The mudrun looks rugged and cruel. On the other hand it’s another great story to tell.
Do you ever get to the Achterhoek? It’s in the east, not far from the German border, about the middle of the country vis a vis latitude. I’d love to get in touch with like-minded people but haven’t really met any here.
Hi Dee,
Afraid I’ve never even heard of Achterhoek, though I range all over the Netherlands in my pursuit of the perfect conference centre: if I´m in the neighborhood, I’ll look you up!
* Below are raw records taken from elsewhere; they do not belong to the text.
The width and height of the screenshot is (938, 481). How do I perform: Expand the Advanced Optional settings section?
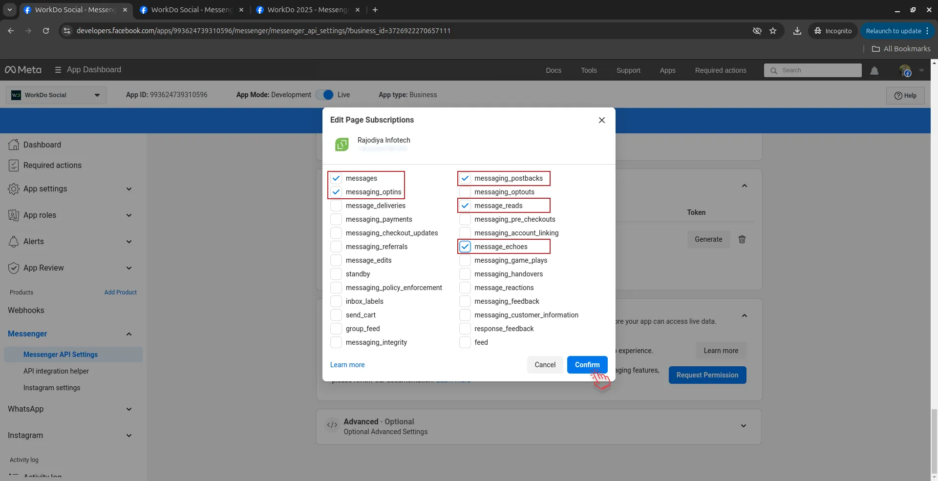[743, 426]
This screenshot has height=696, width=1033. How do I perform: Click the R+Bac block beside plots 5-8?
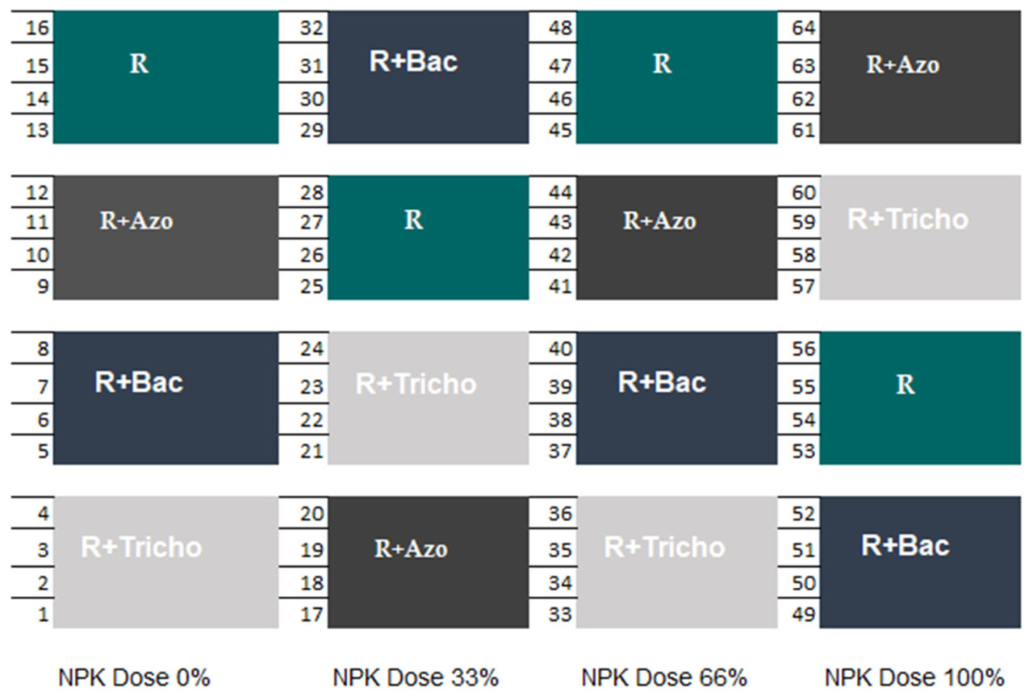[x=165, y=397]
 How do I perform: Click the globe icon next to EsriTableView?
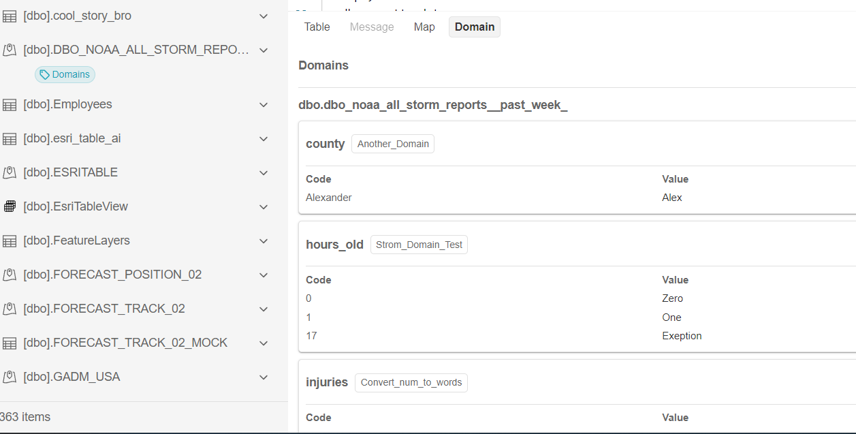[10, 206]
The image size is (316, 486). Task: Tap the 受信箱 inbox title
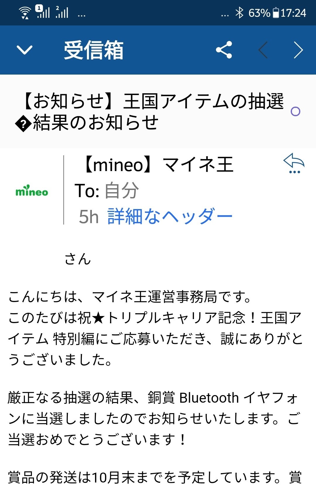pos(94,50)
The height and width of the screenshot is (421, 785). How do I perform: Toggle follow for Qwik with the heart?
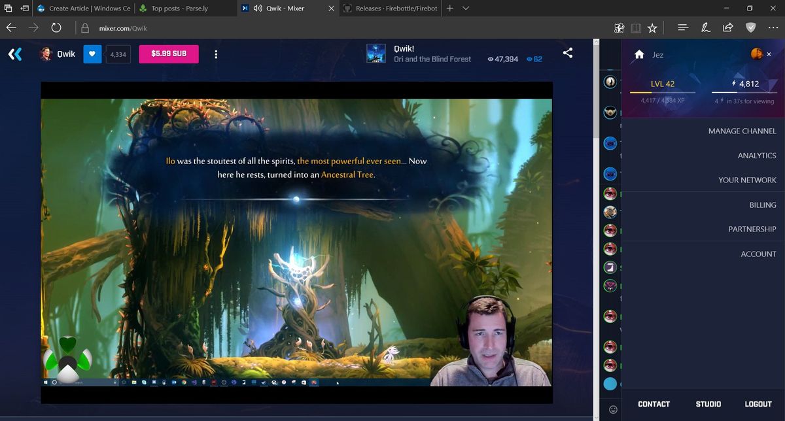click(x=92, y=54)
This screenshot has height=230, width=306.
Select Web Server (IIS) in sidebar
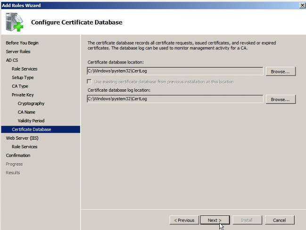coord(22,138)

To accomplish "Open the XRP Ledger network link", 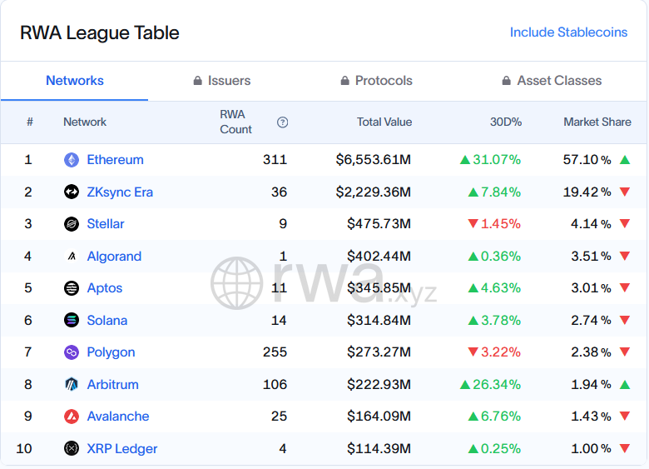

Meanwhile, I´ve added your blog to my feedreader, and will see you there!
–b
Good on ya Brian!!!! Hilarious photos and a great story but sorry you suffered such bad cramps
Thanks for making me laugh! In between sleepless exhaustion and catering to the demands of a 4 month old wee one, it was good to have a few minutes to read this and laugh out loud.
Okay, so you had to suffer some horrendous cramps in order to provide me with my moment of merriment, but, trust me, ’tis appreciated
Hope you’re all recovering and are now glowing pink with squeaky cleanliness
So much fun
I did this a couple of years ago, lost both my sneakers in the very first ditch. At least I took great pride in being the first one to jump in that ditch…
For some reason your feed keeps giving me an error (Firefox with Sage feed reader) or only shows the blog title and description but not the feed contents itself (viewing directly from Firefox). Is this an error on my side, did you change anything?
Hey Lisa, Jen — even a killer leg cramp is worth making youse two laugh! Jen, where’s the photos of Helena? You haven’t updated your Flickr account since April! Helena’s public needs more photos!
Pepijn, I just upgraded to WordPress 2.2.2 last night, I’ll have a peek under the hood. I’ve also been having trouble of late with Flock’s blog tool not recognising that it has posted a story, but knocking out four copies trying.